§ **GOAL OF THE EXERCISE**
Write the data out again in full, with no departure from the original.

##### INFORMATION PROVIDED

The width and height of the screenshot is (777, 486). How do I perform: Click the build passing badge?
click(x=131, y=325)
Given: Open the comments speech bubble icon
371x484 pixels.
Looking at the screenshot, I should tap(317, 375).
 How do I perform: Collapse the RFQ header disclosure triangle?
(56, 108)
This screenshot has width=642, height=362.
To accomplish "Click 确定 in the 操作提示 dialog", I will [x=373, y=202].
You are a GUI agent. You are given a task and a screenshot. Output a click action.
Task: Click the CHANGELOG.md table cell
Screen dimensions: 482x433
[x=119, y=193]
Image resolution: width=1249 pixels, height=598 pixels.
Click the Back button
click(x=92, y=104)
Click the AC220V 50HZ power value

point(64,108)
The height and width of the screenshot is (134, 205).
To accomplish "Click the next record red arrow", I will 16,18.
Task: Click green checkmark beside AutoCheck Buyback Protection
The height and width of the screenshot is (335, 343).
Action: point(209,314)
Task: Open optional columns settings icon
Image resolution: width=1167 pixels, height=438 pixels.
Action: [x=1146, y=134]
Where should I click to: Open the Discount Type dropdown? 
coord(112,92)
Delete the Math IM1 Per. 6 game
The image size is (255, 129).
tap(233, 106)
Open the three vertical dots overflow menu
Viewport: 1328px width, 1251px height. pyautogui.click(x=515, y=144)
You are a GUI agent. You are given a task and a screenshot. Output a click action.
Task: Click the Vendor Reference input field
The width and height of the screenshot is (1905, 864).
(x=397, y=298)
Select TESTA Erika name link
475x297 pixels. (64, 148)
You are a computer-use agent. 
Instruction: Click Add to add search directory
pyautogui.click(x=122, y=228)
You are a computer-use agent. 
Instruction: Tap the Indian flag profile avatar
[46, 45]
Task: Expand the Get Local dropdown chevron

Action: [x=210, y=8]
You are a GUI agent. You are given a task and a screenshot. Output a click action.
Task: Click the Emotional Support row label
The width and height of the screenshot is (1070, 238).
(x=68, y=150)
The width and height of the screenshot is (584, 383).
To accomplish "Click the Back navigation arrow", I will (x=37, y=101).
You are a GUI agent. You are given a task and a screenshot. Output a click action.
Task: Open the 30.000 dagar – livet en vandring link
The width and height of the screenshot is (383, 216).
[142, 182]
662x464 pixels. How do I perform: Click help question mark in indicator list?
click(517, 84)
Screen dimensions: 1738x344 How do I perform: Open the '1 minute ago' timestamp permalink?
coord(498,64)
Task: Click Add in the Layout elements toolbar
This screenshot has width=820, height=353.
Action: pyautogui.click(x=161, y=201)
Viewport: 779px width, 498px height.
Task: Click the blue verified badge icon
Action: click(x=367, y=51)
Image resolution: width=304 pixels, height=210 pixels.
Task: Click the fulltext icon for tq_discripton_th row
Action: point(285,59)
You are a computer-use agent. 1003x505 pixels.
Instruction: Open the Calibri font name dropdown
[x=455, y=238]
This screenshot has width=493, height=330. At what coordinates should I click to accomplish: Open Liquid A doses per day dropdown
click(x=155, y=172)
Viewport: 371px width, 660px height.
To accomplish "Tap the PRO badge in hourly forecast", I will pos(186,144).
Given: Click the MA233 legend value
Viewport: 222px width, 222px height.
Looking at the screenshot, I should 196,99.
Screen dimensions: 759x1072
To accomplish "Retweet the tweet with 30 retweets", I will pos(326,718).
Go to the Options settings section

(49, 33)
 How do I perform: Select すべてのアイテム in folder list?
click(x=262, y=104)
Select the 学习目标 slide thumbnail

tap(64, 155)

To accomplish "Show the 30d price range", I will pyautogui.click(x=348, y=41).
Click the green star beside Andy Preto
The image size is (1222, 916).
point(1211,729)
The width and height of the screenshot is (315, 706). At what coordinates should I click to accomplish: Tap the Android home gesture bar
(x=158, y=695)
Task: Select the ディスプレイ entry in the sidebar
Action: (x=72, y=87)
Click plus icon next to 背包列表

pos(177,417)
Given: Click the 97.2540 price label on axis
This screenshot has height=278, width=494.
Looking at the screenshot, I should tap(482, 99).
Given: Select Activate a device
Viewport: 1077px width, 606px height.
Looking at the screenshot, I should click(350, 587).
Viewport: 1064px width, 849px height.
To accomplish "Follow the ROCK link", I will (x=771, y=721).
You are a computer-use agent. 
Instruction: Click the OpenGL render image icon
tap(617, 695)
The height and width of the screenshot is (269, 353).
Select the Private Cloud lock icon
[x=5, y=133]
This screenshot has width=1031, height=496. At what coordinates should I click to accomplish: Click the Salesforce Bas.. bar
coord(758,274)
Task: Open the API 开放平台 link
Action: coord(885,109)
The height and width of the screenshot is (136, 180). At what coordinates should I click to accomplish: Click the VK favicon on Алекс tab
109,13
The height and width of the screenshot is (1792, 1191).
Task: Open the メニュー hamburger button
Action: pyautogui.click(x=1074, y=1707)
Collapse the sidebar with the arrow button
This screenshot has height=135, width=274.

##########

§ **RESPONSE TO THE EXERCISE**
The width and height of the screenshot is (777, 486). How do I perform: Click the build passing badge?
click(x=131, y=325)
Given: Open the comments speech bubble icon
371x484 pixels.
Looking at the screenshot, I should tap(317, 375).
 How do I perform: Collapse the RFQ header disclosure triangle?
(56, 108)
This screenshot has width=642, height=362.
To accomplish "Click 确定 in the 操作提示 dialog", I will [x=373, y=202].
You are a GUI agent. You are given a task and a screenshot. Output a click action.
Task: Click the CHANGELOG.md table cell
Screen dimensions: 482x433
[x=119, y=193]
Image resolution: width=1249 pixels, height=598 pixels.
Click the Back button
click(x=92, y=104)
Click the AC220V 50HZ power value

point(64,108)
The height and width of the screenshot is (134, 205).
To accomplish "Click the next record red arrow", I will 16,18.
Task: Click green checkmark beside AutoCheck Buyback Protection
The height and width of the screenshot is (335, 343).
Action: point(209,314)
Task: Open optional columns settings icon
Image resolution: width=1167 pixels, height=438 pixels.
Action: [x=1146, y=134]
Where should I click to: Open the Discount Type dropdown? 
coord(112,92)
Delete the Math IM1 Per. 6 game
The image size is (255, 129).
tap(233, 106)
Open the three vertical dots overflow menu
Viewport: 1328px width, 1251px height. pyautogui.click(x=515, y=144)
You are a GUI agent. You are given a task and a screenshot. Output a click action.
Task: Click the Vendor Reference input field
The width and height of the screenshot is (1905, 864).
(x=397, y=298)
Select TESTA Erika name link
475x297 pixels. (64, 148)
You are a computer-use agent. 
Instruction: Click Add to add search directory
pyautogui.click(x=122, y=228)
You are a computer-use agent. 
Instruction: Tap the Indian flag profile avatar
[46, 45]
Task: Expand the Get Local dropdown chevron

Action: [x=210, y=8]
You are a GUI agent. You are given a task and a screenshot. Output a click action.
Task: Click the Emotional Support row label
The width and height of the screenshot is (1070, 238).
(x=68, y=150)
The width and height of the screenshot is (584, 383).
To accomplish "Click the Back navigation arrow", I will (x=37, y=101).
You are a GUI agent. You are given a task and a screenshot. Output a click action.
Task: Open the 30.000 dagar – livet en vandring link
The width and height of the screenshot is (383, 216).
[142, 182]
662x464 pixels. How do I perform: Click help question mark in indicator list?
click(517, 84)
Screen dimensions: 1738x344 How do I perform: Open the '1 minute ago' timestamp permalink?
coord(498,64)
Task: Click Add in the Layout elements toolbar
This screenshot has width=820, height=353.
Action: pyautogui.click(x=161, y=201)
Viewport: 779px width, 498px height.
Task: Click the blue verified badge icon
Action: click(x=367, y=51)
Image resolution: width=304 pixels, height=210 pixels.
Task: Click the fulltext icon for tq_discripton_th row
Action: point(285,59)
You are a computer-use agent. 1003x505 pixels.
Instruction: Open the Calibri font name dropdown
[x=455, y=238]
This screenshot has width=493, height=330. At what coordinates should I click to accomplish: Open Liquid A doses per day dropdown
click(x=155, y=172)
Viewport: 371px width, 660px height.
To accomplish "Tap the PRO badge in hourly forecast", I will pos(186,144).
Given: Click the MA233 legend value
Viewport: 222px width, 222px height.
Looking at the screenshot, I should 196,99.
Screen dimensions: 759x1072
To accomplish "Retweet the tweet with 30 retweets", I will pos(326,718).
Go to the Options settings section

(49, 33)
 How do I perform: Select すべてのアイテム in folder list?
click(x=262, y=104)
Select the 学习目标 slide thumbnail

tap(64, 155)

To accomplish "Show the 30d price range", I will pyautogui.click(x=348, y=41).
Click the green star beside Andy Preto
The image size is (1222, 916).
point(1211,729)
The width and height of the screenshot is (315, 706). At what coordinates should I click to accomplish: Tap the Android home gesture bar
(x=158, y=695)
Task: Select the ディスプレイ entry in the sidebar
Action: (x=72, y=87)
Click plus icon next to 背包列表

pos(177,417)
Given: Click the 97.2540 price label on axis
This screenshot has height=278, width=494.
Looking at the screenshot, I should tap(482, 99).
Given: Select Activate a device
Viewport: 1077px width, 606px height.
Looking at the screenshot, I should click(350, 587).
Viewport: 1064px width, 849px height.
To accomplish "Follow the ROCK link", I will (x=771, y=721).
You are a computer-use agent. 
Instruction: Click the OpenGL render image icon
tap(617, 695)
The height and width of the screenshot is (269, 353).
Select the Private Cloud lock icon
[x=5, y=133]
This screenshot has width=1031, height=496. At what coordinates should I click to accomplish: Click the Salesforce Bas.. bar
coord(758,274)
Task: Open the API 开放平台 link
Action: coord(885,109)
The height and width of the screenshot is (136, 180). At what coordinates should I click to accomplish: Click the VK favicon on Алекс tab
109,13
The height and width of the screenshot is (1792, 1191).
Task: Open the メニュー hamburger button
Action: pyautogui.click(x=1074, y=1707)
Collapse the sidebar with the arrow button
This screenshot has height=135, width=274.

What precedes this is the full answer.